Add task pipeline to asyncio with capped parallelism and lazy input reading

jsbueno · February 12, 2025, 9:23pm

On a short note, maybe building an API for this on top of TaskGroup, instead of a callable could lead to a more readable pattern - and it would be easy to do by subclassing asyncio.TaskGroup.

What do you think?

missing-stardust · February 13, 2025, 6:29am

Thanks for your suggestion! I think a TaskGroup could be used to manage the workers and feeders.

I’m not sure whether subclassing or composition is the right way to go, but subclassing would add a little more flexibility, so it’s worth consideration.

asvetlov · February 13, 2025, 11:06am

asyncio design discourages inheritance except for implementing asyncio protocols, which are basically pure interfaces.
Thus, inheriting from TaskGroup is not a good idea.

jsbueno · February 13, 2025, 5:09pm

Also,

I have a small “extraasync” package for asynchronous utils here -

and I decided to add a “max_concurrency” parameter to my ExtraTaskGroup
class there, based on this idea.

If you feel like contributing your pipeline call, which can be altogether nice,
please, fill an issue there with details, and some code if you have. (I intend to
release the “max_concurrency” feature soon)

jsbueno · February 13, 2025, 6:28pm

(dunno - I made the Semaphore embeded task group, and it doesn’t look that useful now it is done. Maybe a nice pipeline build, allowing one to state per-stage parallelism, if needed, can be more interesting) -

Your example would read like this, using the TG approach:

# Original example by Martin Jurča on Python-ideas discourse

import asyncio
from extraasync import ExtraTaskGroup

import aiofiles


async def generate_completion(item: str) -> str | None:
    ...
    return await some_api_client.do_stuff(item)

async def main():
    async with (
        aiofiles.open("input.txt", "r") as in_f,
        aiofiles.open("output.txt", "w") as out_f,
        ExtraTaskGroup(max_concurrency=16) as tg,
    ):
        async for line in in_f:
            await out_f.write(f"{await tg.create_task(generate_completion(line))}\n")


asyncio.run(main())

The main “issue” being there is no visible gain over using an explicit
Semaphore context block inside the for loop:

async def main():
    semaphore = asyncio.Semaphore(16)
    async with (
        aiofiles.open("input.txt", "r") as in_f,
        aiofiles.open("output.txt", "w") as out_f,
    ):
        async for line in in_f:
            with semaphore:
                result = await generate_completion(line)
            await out_f.write(f"{result}\n")
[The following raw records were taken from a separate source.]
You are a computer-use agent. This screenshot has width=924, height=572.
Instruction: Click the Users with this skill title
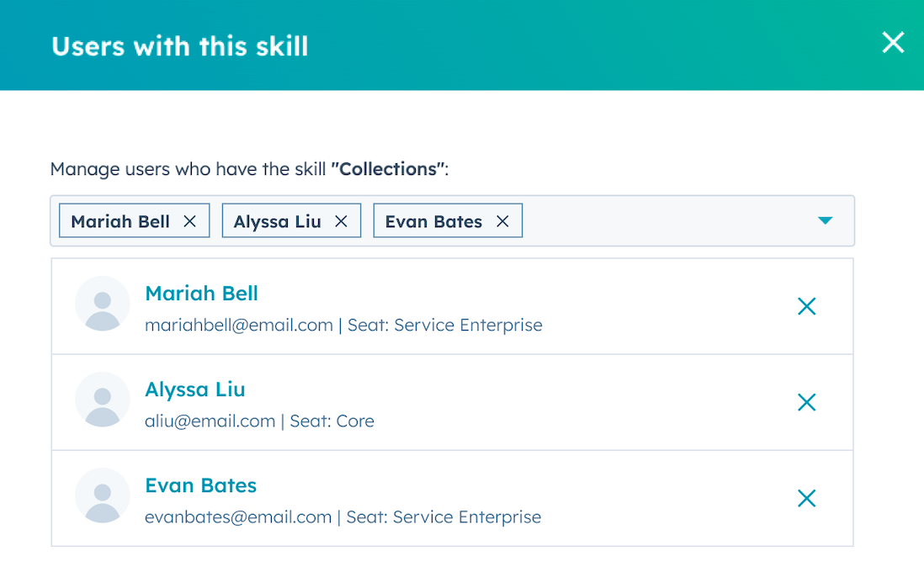click(179, 46)
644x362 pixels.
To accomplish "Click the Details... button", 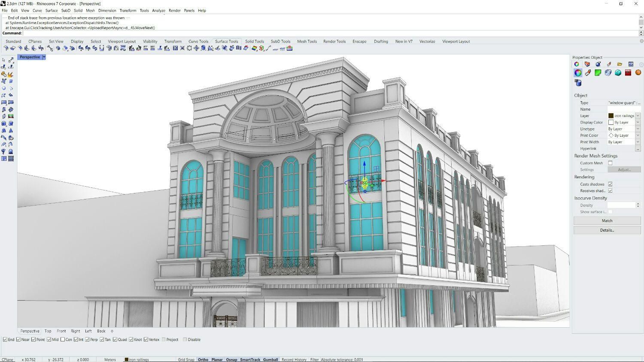I will 607,230.
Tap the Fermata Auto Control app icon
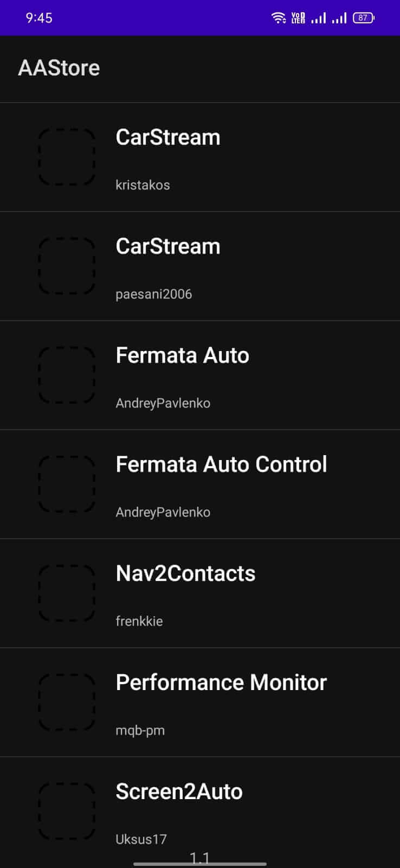This screenshot has width=400, height=868. (67, 484)
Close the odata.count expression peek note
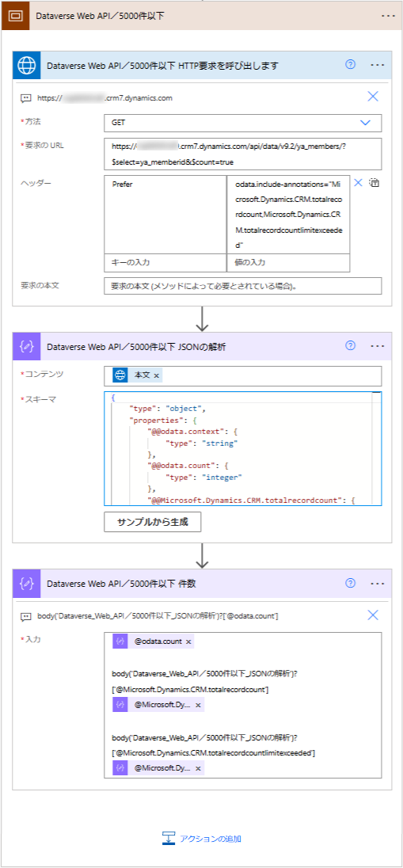 [373, 615]
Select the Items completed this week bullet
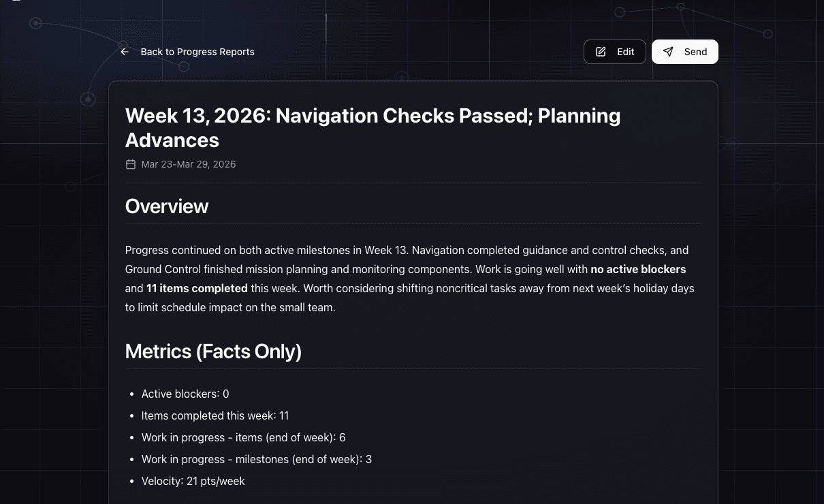 (x=215, y=415)
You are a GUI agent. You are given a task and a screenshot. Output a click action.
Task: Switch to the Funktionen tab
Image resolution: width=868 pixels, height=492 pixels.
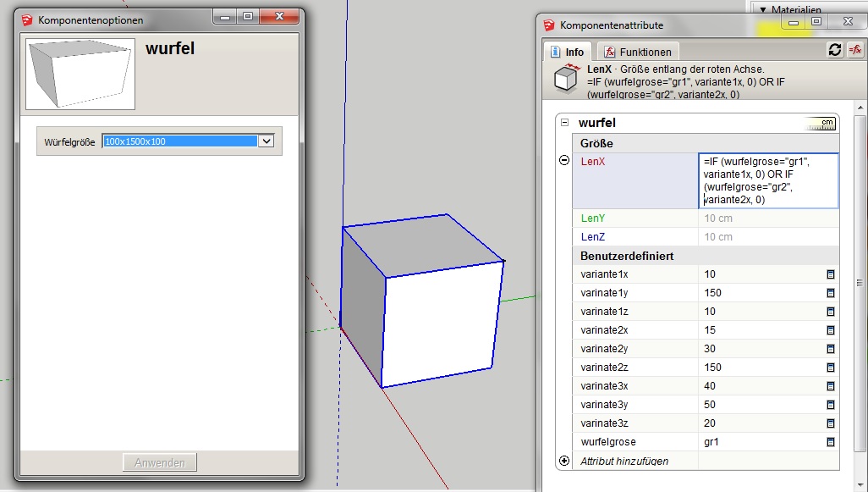pyautogui.click(x=637, y=52)
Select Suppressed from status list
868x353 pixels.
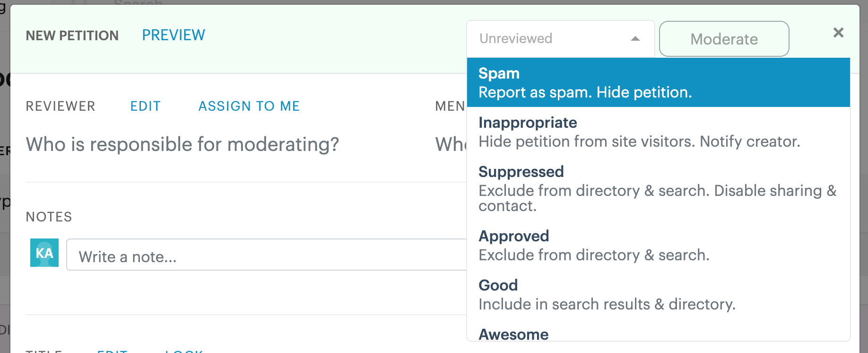click(658, 188)
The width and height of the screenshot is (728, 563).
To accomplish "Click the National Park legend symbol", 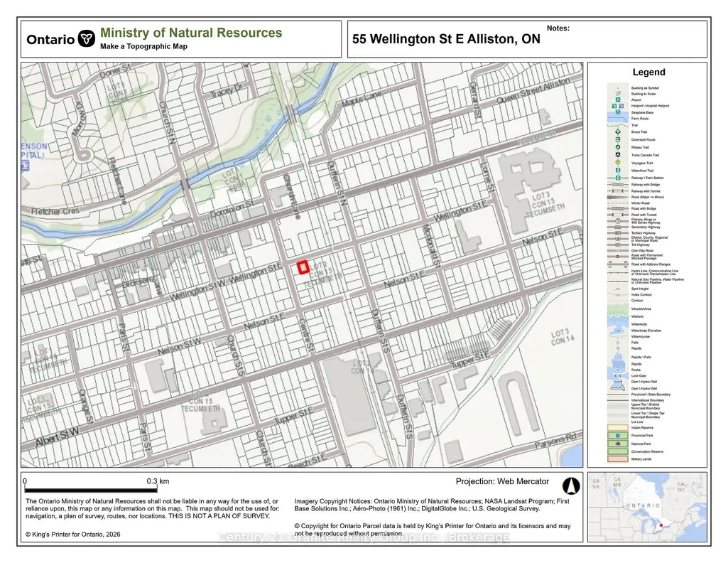I will [618, 444].

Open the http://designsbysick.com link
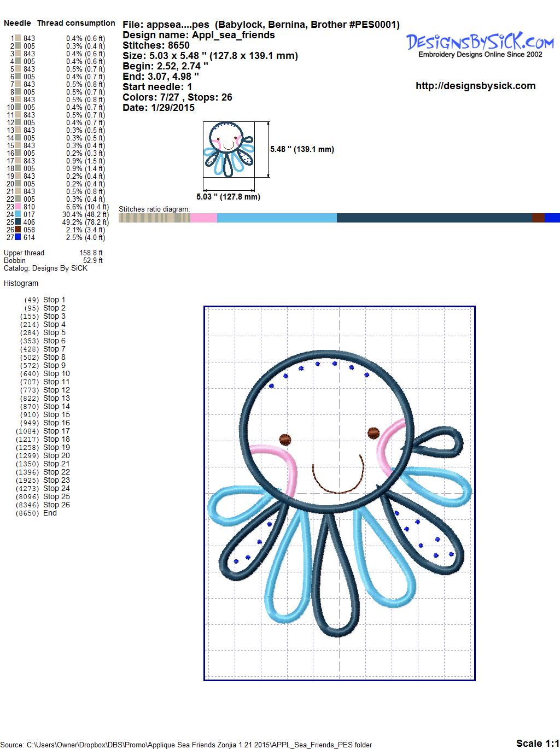[475, 86]
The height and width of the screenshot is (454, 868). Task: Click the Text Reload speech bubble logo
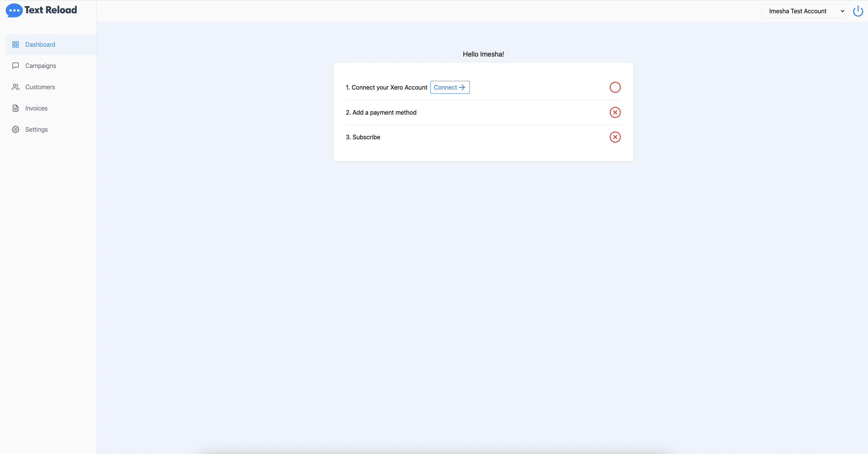click(14, 11)
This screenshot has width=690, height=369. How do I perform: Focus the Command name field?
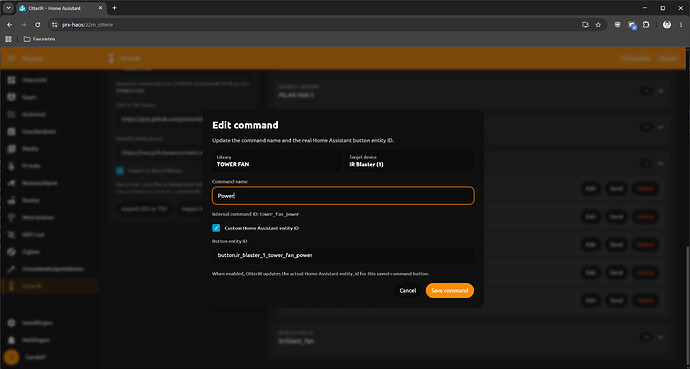click(343, 196)
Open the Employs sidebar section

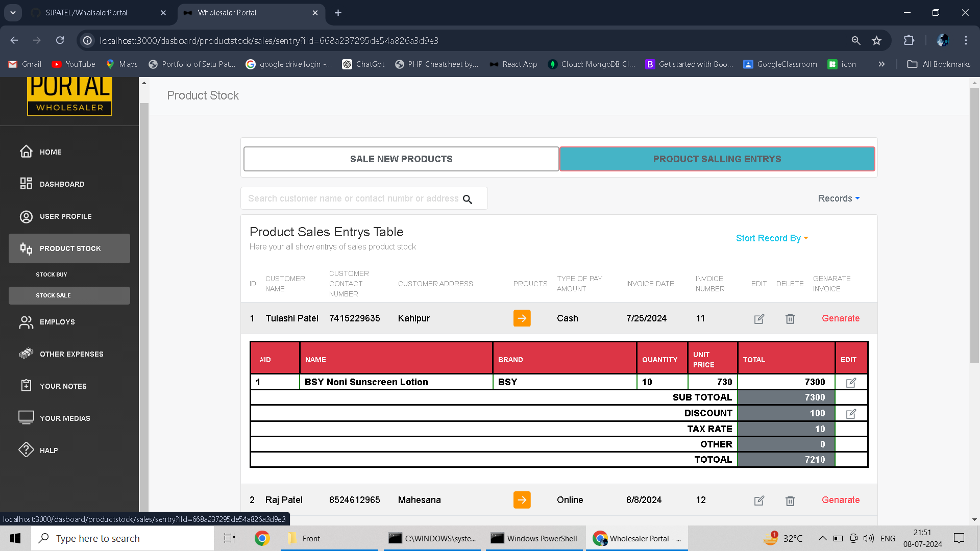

missing-stardust · February 15, 2025, 8:51am

@jsbueno You are right that your current design for ExtraTaskGroup does not seem to provide any benefit over the semaphore-based one - because it does not actually achieve any parallelism, due to your code awaiting each item right after submitting it, thus processing them in sequence.

Here is a snippet demonstrating it:

import asyncio
import random


async def async_range(end):
    for i in range(end):
        yield i


active_tasks = 0


async def foo():
    global active_tasks
    active_tasks += 1
    print(f"Active tasks: {active_tasks}")
    await asyncio.sleep(random.random())
    active_tasks -= 1


async def main():
    semaphore = asyncio.Semaphore(16)
    async for _ in async_range(10):
        async with semaphore:
            await foo()

asyncio.run(main())

The output will contain “Active tasks: 1” on every line.

In order to achieve parallel execution of tasks, you will need to handle task orchestration within the ExtraTaskGroup, providing items and a mapping callback, line pipeline or Executor does - otherwise you’ll need to keep track of running tasks, current parallelism, and procuring results yourself.